- [DOCUMENT PASSAGE]
----

On Sun, Apr 19, 2020 at 12:33:19AM +0200, Oswald Buddenhagen wrote:
> On Sat, Apr 18, 2020 at 12:04:05PM -0500, Derek Martin wrote:
> > OK, please enlighten me:  Tell me what you've learned,
> > 
> nothing, because i don't care. ;)
> 
> > how it's any worse than all the other information I demonstrated is
> > necessarily leaked from the headers, and how it is in any way
> > exploitable.
> > 
> as the initial mail indicated, this is about data-mining *habits*. i
> can use that to make a first guess about how insecure your system is
> (judging by a long uptime)

I've already explained why it's not a good guess.  And I've already
pointed out that even if you happened to guess correctly, it tells you
nothing about actual exploitable behavior.

----

- [TASKS TO PERFORM]
- 1) In the email exchange, what does Oswald Buddenhagen say the initial mail indicated this is about?
- 2) Please repeat word for word the part of the email exchange starting at "On Sun, Apr" and ending at "a long uptime)".
Rely only on the email exchange for your answers.

[Entries on locating words and elements]
----

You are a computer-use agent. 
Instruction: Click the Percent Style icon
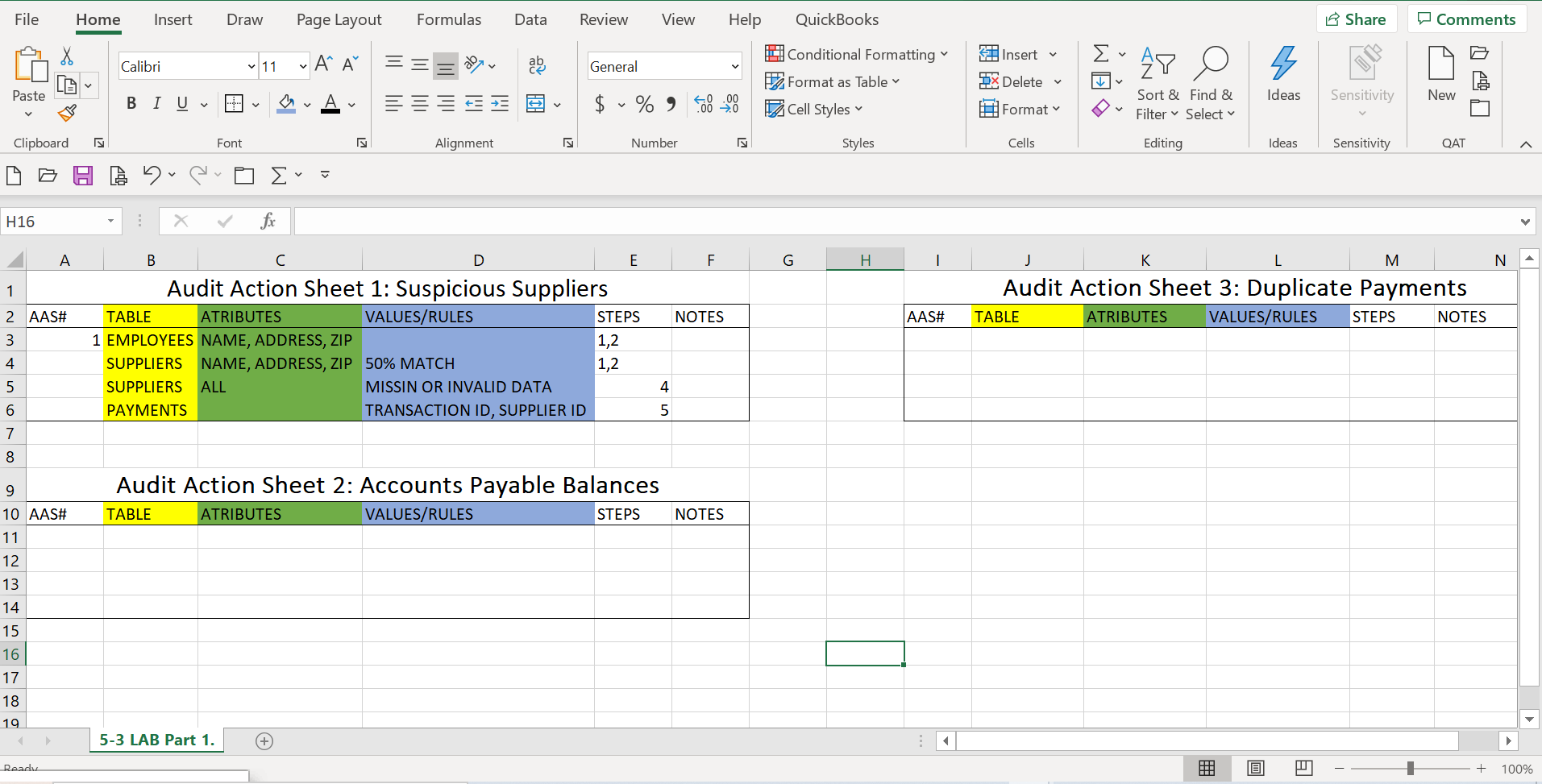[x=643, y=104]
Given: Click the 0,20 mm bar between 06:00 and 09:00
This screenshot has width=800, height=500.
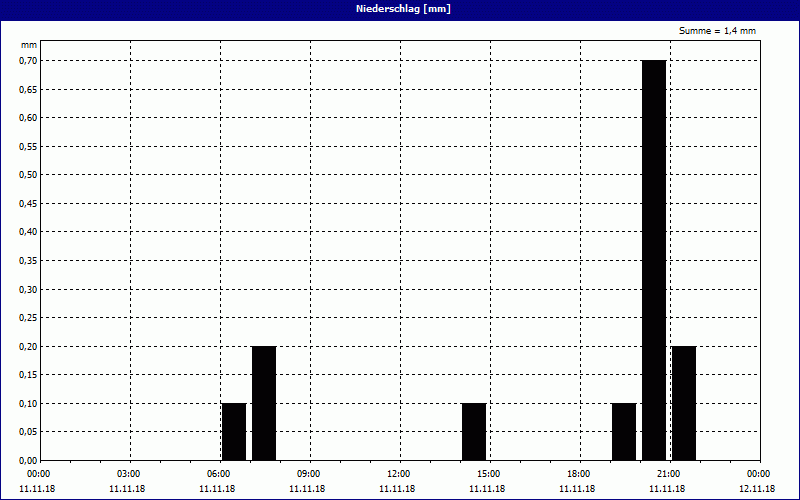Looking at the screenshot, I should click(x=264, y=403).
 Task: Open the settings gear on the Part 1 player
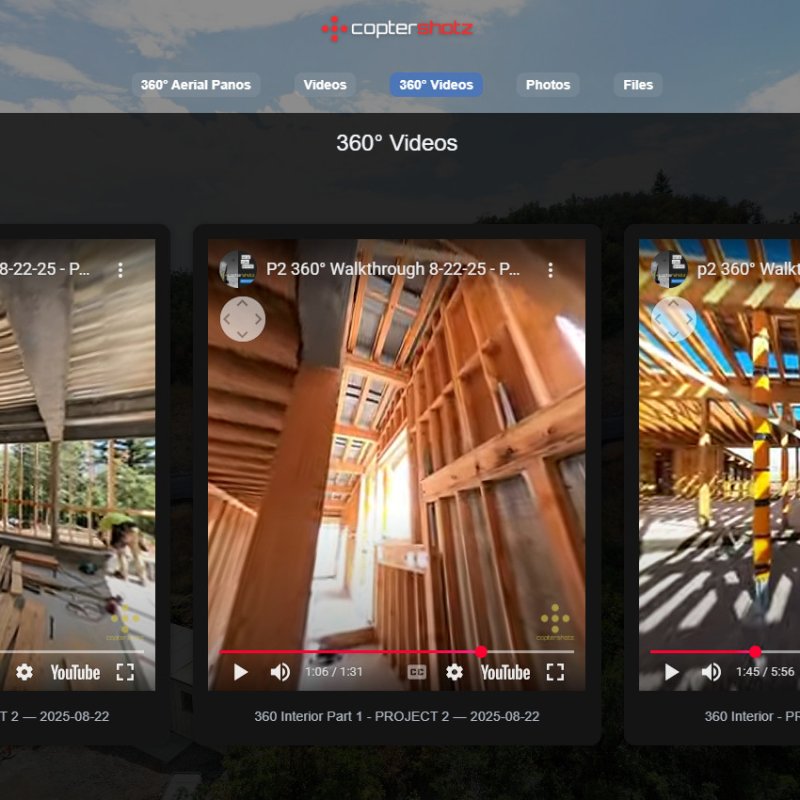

----

- [TASK RESPONSES]
- 1) Data-mining habits.

- 2)
On Sun, Apr 19, 2020 at 12:33:19AM +0200, Oswald Buddenhagen wrote:
> On Sat, Apr 18, 2020 at 12:04:05PM -0500, Derek Martin wrote:
> > OK, please enlighten me:  Tell me what you've learned,
> > 
> nothing, because i don't care. ;)
> 
> > how it's any worse than all the other information I demonstrated is
> > necessarily leaked from the headers, and how it is in any way
> > exploitable.
> > 
> as the initial mail indicated, this is about data-mining *habits*. i
> can use that to make a first guess about how insecure your system is
> (judging by a long uptime)